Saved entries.
*** Begin section ***
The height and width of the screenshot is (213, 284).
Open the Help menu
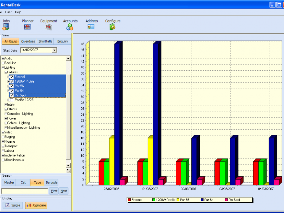[18, 12]
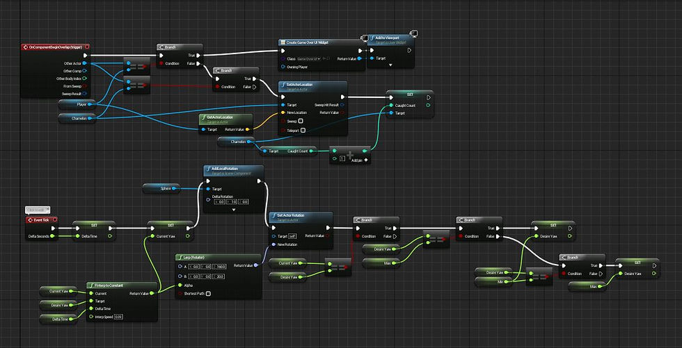Select the Player variable getter node
Viewport: 682px width, 348px height.
77,104
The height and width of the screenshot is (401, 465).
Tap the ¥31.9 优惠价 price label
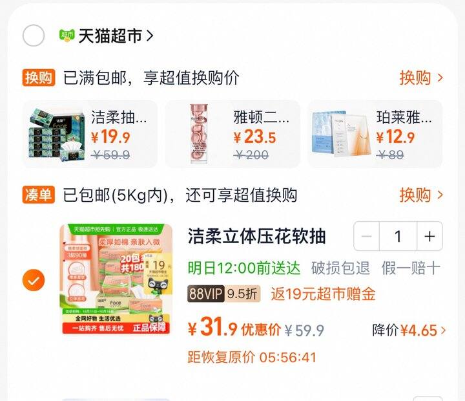(x=234, y=327)
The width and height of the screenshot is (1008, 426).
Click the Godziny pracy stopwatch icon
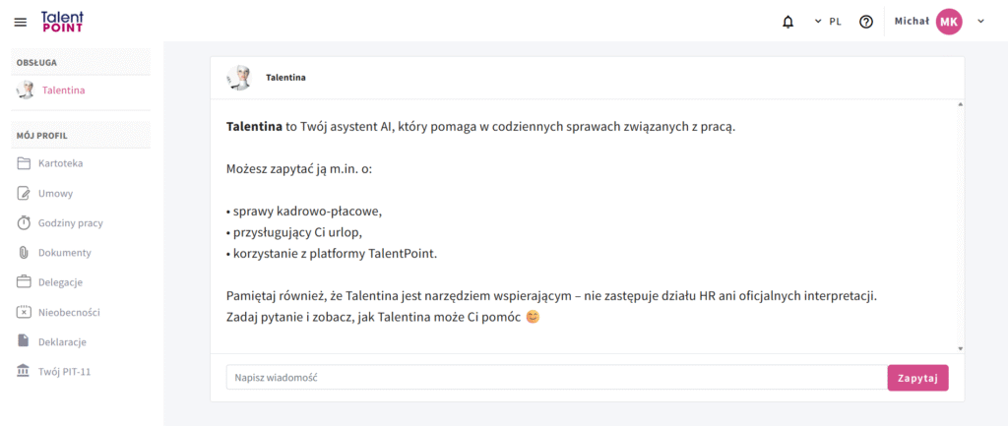(24, 223)
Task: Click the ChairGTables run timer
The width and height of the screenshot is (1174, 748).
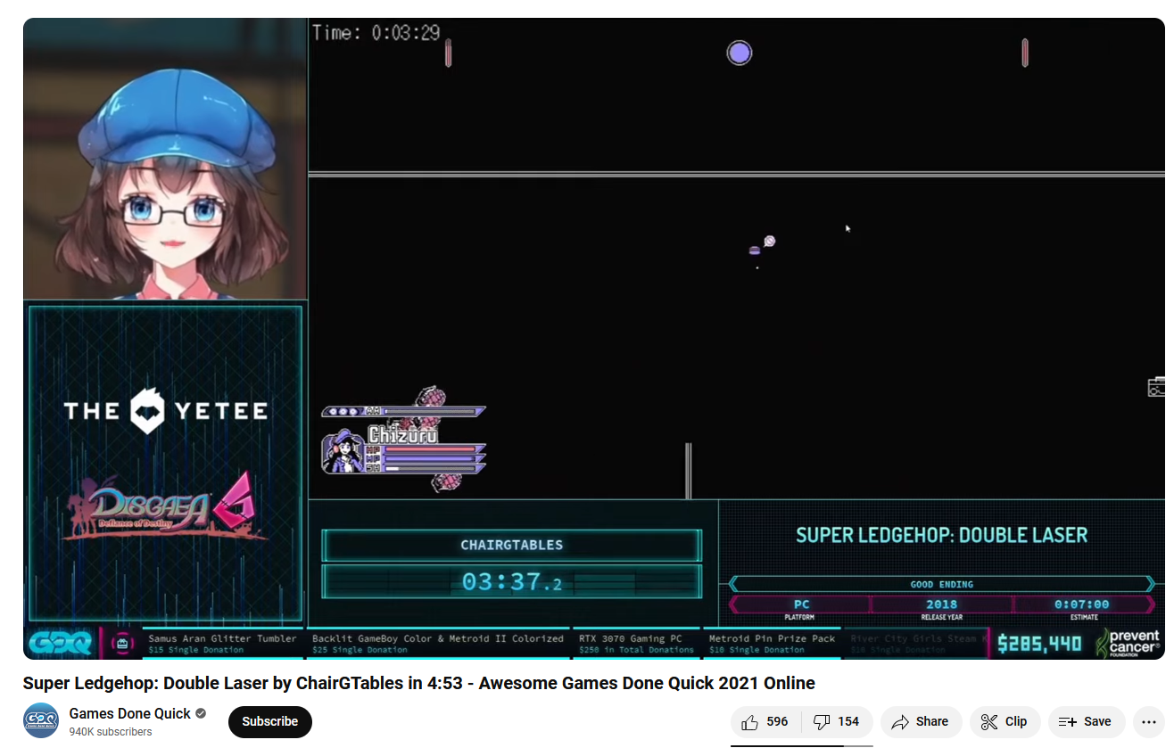Action: point(511,582)
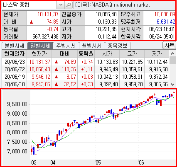Click the table scrollbar down arrow
The image size is (177, 167).
tap(172, 84)
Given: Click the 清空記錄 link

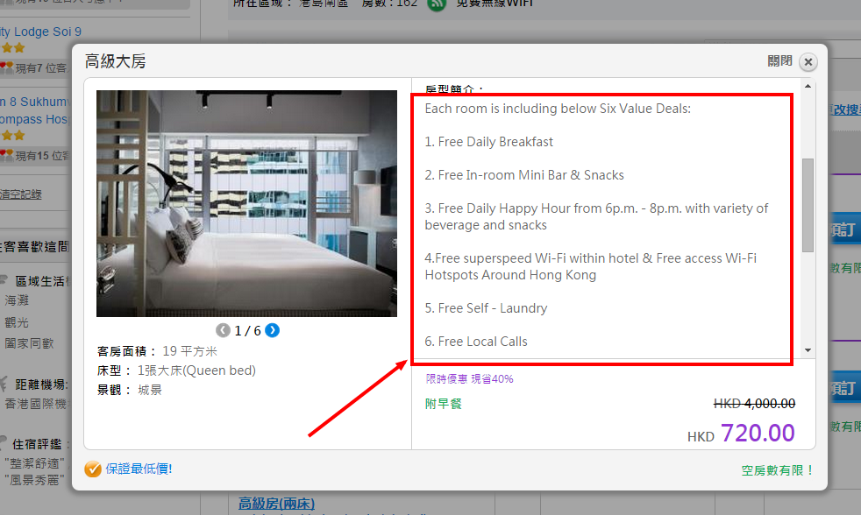Looking at the screenshot, I should [21, 194].
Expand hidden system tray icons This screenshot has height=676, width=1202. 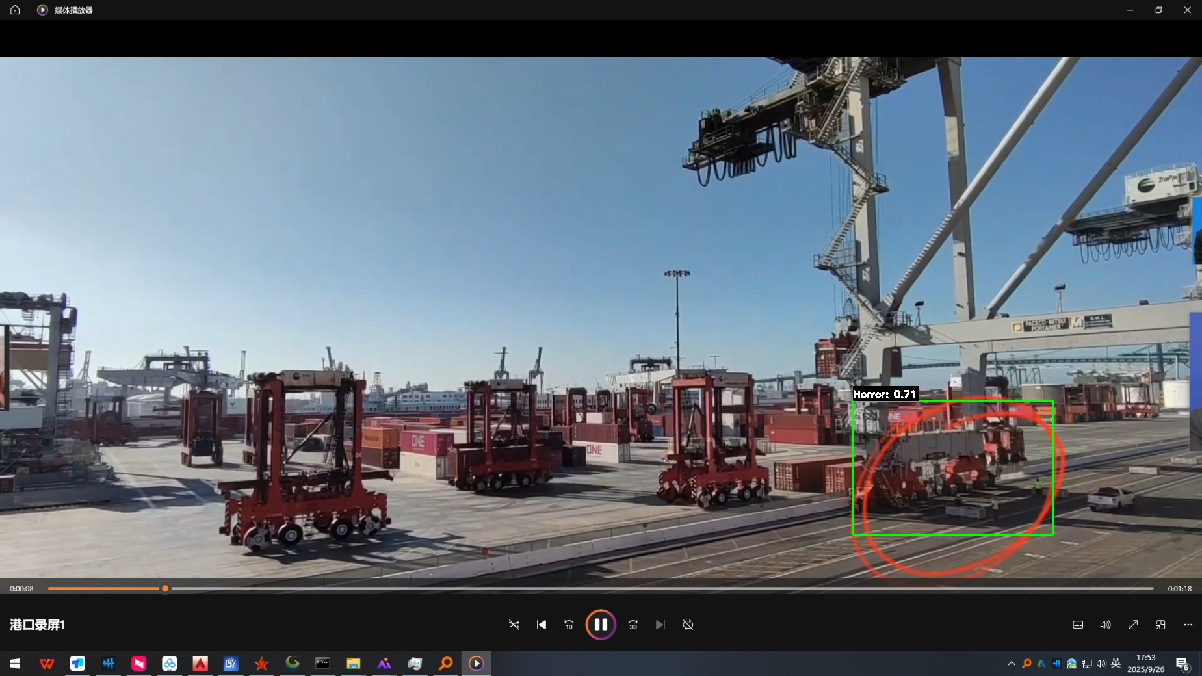[1011, 664]
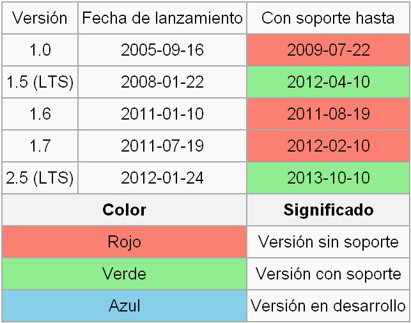Click the green 2013-10-10 support cell
Image resolution: width=411 pixels, height=323 pixels.
[328, 178]
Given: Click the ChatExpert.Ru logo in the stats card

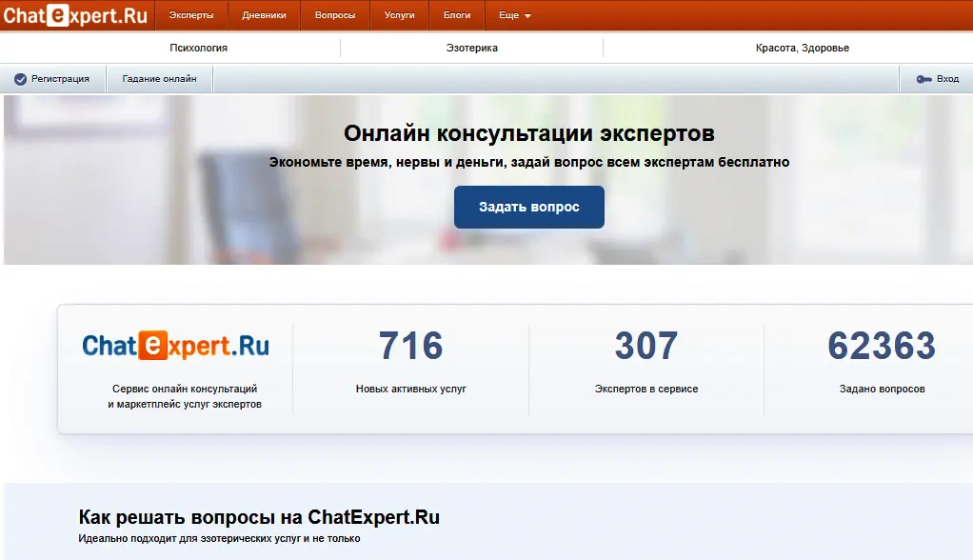Looking at the screenshot, I should (x=175, y=346).
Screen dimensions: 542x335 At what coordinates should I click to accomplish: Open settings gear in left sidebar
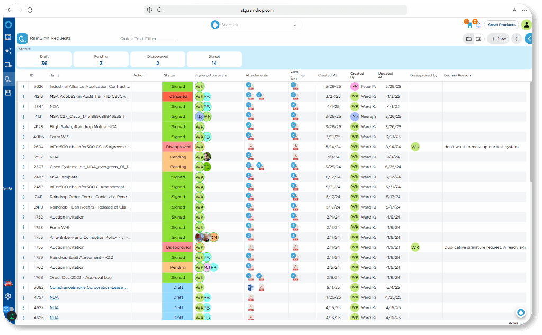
*** End section ***
Work to be completed.
Begin at the top of the records above and retype each line exactly until the line containing "The width and height of the screenshot is (1008, 426).", which is included. Skip all pictures.

Solution.
The height and width of the screenshot is (213, 284).
Open the Help menu
[18, 12]
Select the Player variable getter node
Viewport: 682px width, 348px height.
77,104
The height and width of the screenshot is (401, 465).
Tap the ¥31.9 优惠价 price label
(x=234, y=327)
The width and height of the screenshot is (1008, 426).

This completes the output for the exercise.